### DATA FOR THIS EXERCISE
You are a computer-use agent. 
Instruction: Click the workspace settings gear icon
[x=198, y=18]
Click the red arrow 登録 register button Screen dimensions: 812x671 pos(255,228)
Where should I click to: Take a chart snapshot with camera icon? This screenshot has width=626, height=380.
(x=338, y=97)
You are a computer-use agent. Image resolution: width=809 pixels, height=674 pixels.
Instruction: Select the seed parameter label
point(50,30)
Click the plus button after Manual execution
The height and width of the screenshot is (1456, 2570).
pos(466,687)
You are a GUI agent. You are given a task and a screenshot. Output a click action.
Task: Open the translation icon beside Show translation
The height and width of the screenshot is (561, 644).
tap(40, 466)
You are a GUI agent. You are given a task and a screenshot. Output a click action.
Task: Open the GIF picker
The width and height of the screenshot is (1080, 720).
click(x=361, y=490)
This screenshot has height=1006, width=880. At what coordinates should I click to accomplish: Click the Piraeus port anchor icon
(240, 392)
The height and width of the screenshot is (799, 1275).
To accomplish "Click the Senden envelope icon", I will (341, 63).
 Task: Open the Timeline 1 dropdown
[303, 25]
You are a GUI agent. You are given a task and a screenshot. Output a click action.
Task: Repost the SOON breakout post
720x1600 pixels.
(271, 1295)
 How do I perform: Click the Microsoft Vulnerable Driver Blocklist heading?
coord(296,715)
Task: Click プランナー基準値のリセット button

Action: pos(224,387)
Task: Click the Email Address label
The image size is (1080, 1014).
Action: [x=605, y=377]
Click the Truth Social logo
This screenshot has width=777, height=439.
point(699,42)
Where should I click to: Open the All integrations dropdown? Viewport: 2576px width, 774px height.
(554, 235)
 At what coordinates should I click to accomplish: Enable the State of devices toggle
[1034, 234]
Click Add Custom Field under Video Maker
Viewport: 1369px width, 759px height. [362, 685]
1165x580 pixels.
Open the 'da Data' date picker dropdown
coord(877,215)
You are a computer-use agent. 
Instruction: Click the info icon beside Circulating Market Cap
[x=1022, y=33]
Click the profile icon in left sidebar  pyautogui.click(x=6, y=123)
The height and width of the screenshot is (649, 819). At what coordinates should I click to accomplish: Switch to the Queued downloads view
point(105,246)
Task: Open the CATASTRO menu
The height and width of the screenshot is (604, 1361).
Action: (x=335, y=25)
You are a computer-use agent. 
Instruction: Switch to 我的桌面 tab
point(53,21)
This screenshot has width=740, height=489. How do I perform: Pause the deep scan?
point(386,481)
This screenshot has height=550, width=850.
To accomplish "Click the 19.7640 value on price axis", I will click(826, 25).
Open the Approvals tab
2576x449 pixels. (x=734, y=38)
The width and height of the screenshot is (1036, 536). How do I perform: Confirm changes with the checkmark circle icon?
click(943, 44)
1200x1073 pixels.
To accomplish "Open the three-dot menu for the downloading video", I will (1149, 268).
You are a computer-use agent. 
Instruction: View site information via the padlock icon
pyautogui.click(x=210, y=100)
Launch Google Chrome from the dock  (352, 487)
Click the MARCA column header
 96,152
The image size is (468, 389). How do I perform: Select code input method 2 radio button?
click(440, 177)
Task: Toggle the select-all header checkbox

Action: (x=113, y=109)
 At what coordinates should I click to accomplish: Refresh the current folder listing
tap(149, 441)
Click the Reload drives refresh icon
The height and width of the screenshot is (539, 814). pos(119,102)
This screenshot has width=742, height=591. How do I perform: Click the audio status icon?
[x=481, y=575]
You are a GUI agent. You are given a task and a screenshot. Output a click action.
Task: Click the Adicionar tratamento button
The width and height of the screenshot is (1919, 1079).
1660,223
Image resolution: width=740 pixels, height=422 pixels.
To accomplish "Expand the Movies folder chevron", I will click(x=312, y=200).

### GOAL OF THE EXERCISE
Within the entries above, how many lines contain the word "resolution"? State the number only.

### YOUR RESPONSE
2